■ WHAT YOU HAVE TO DO
Include no pictures. Output exactly the lines from the one that contains "Open the HHagen_1 account menu" through the final line of the entries.

■ THE INPUT

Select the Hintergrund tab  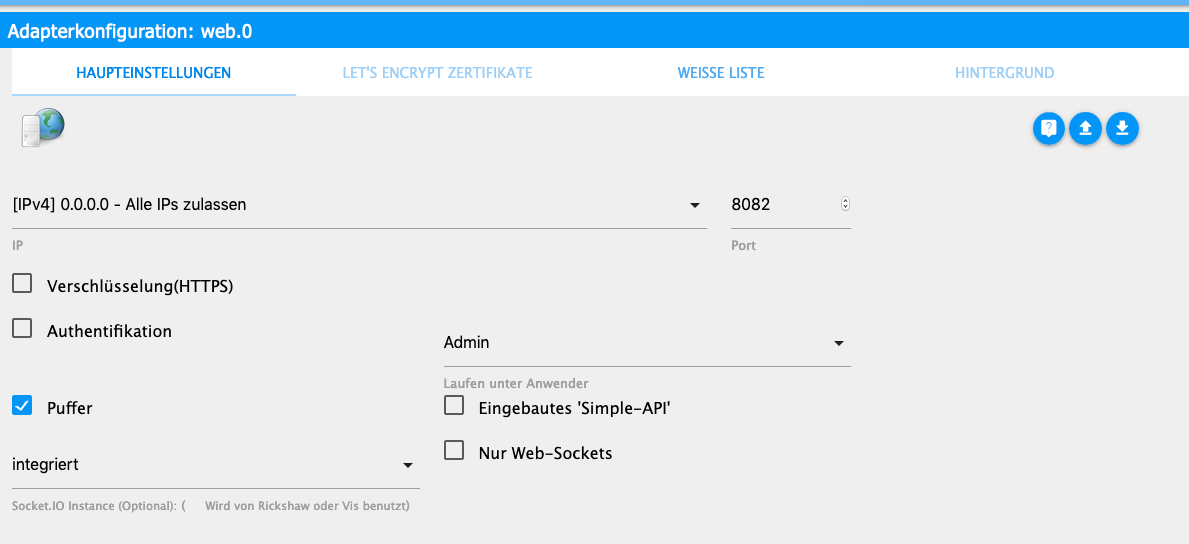tap(1004, 73)
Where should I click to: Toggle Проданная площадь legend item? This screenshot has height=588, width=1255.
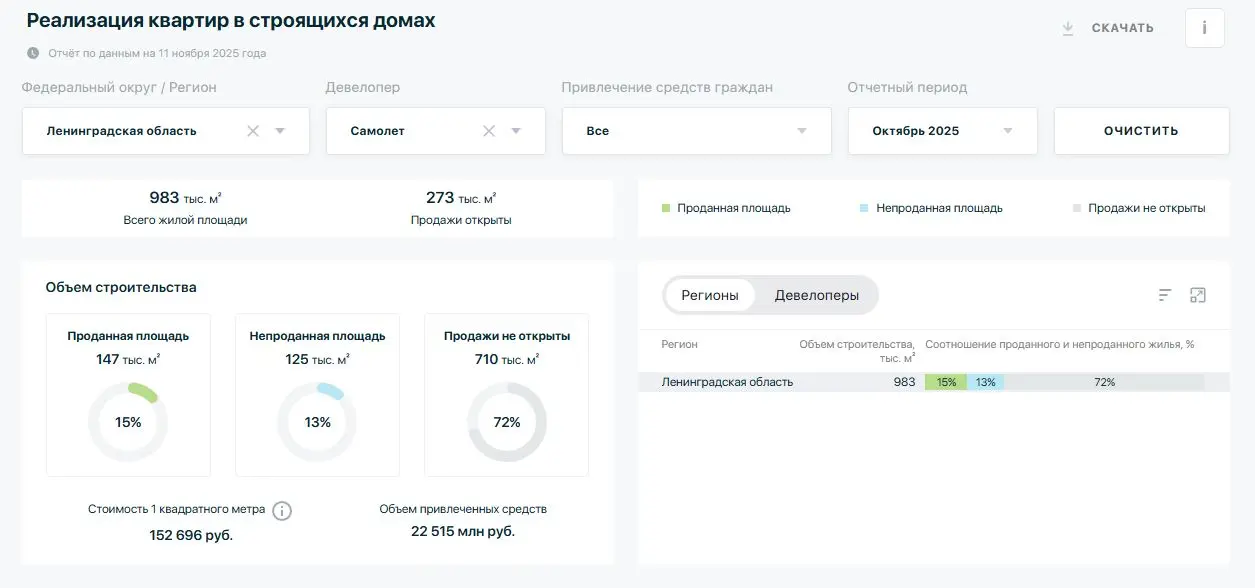[726, 208]
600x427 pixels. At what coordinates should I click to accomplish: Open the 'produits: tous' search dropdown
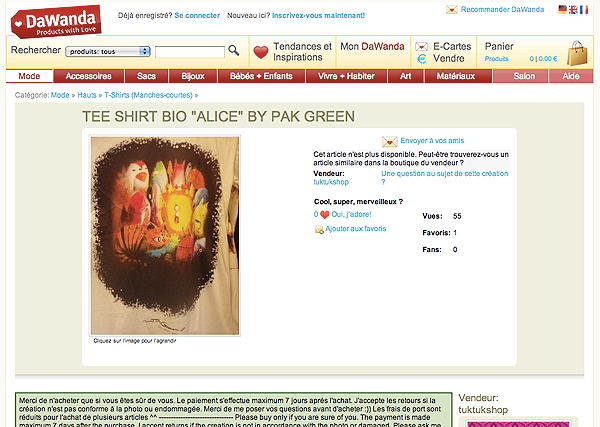tap(108, 51)
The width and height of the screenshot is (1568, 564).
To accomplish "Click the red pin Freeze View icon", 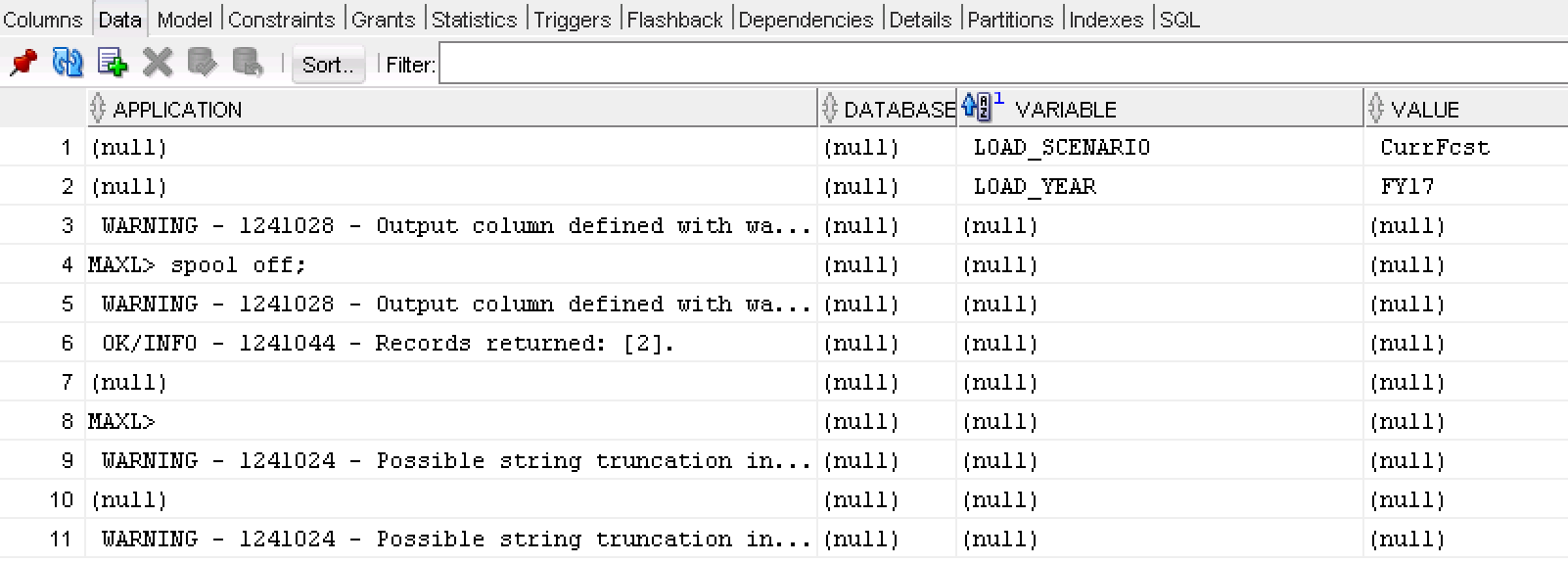I will pos(23,64).
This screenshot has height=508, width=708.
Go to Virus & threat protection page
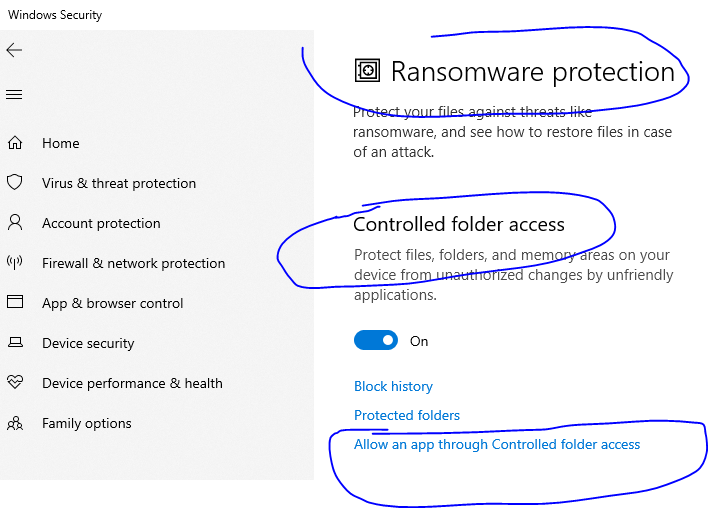click(x=119, y=183)
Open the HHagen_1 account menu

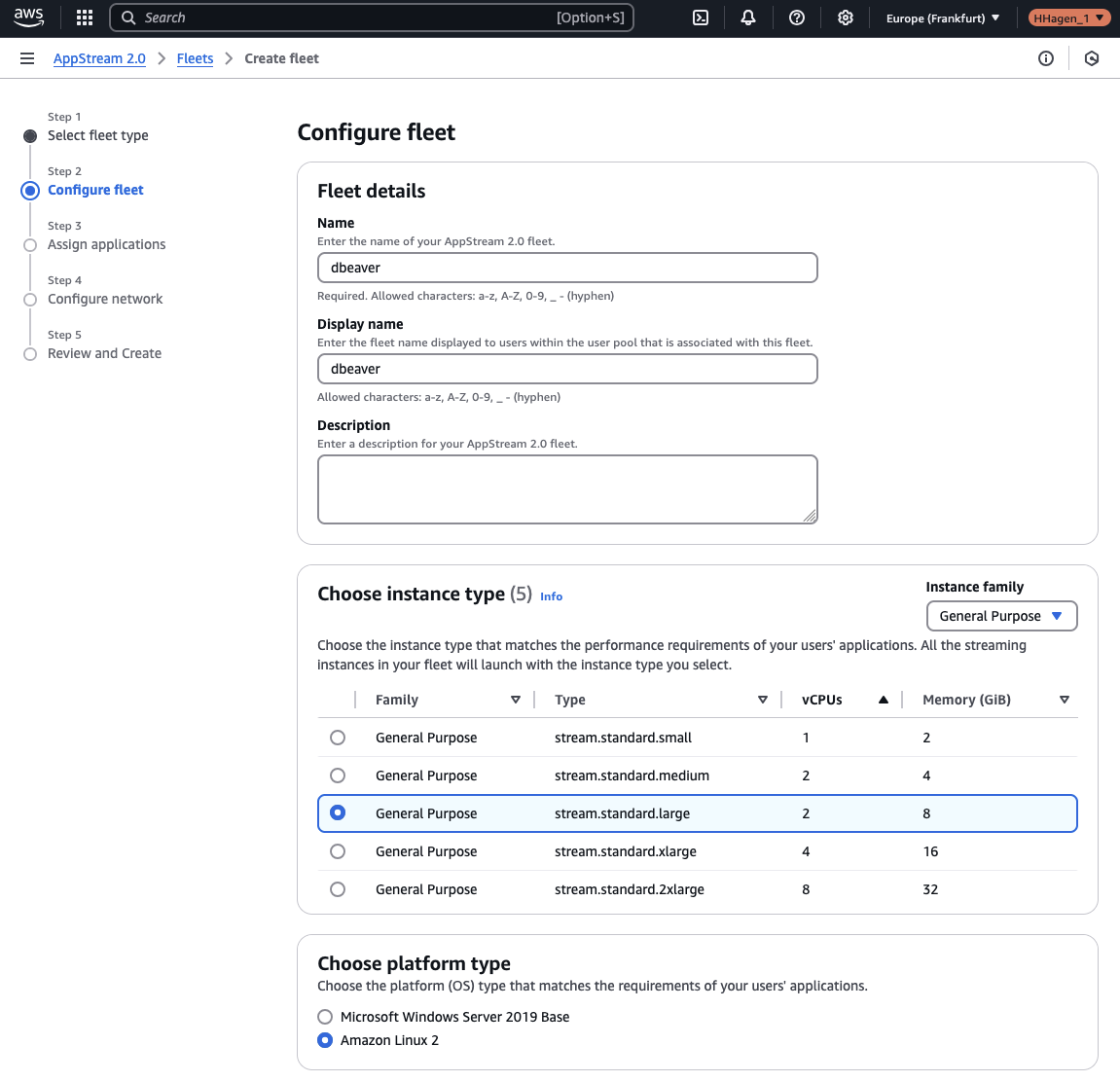coord(1068,17)
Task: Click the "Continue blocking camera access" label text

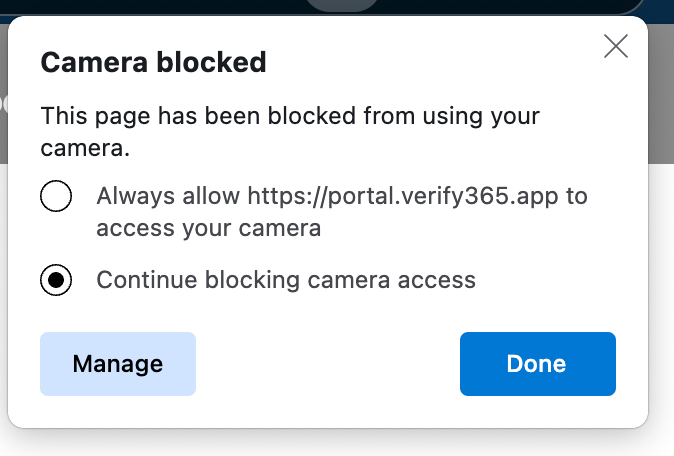Action: 286,280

■ ANSWER SPACE
Open the HHagen_1 account menu

coord(1068,17)
Task: Click the "Continue blocking camera access" label text

Action: 286,280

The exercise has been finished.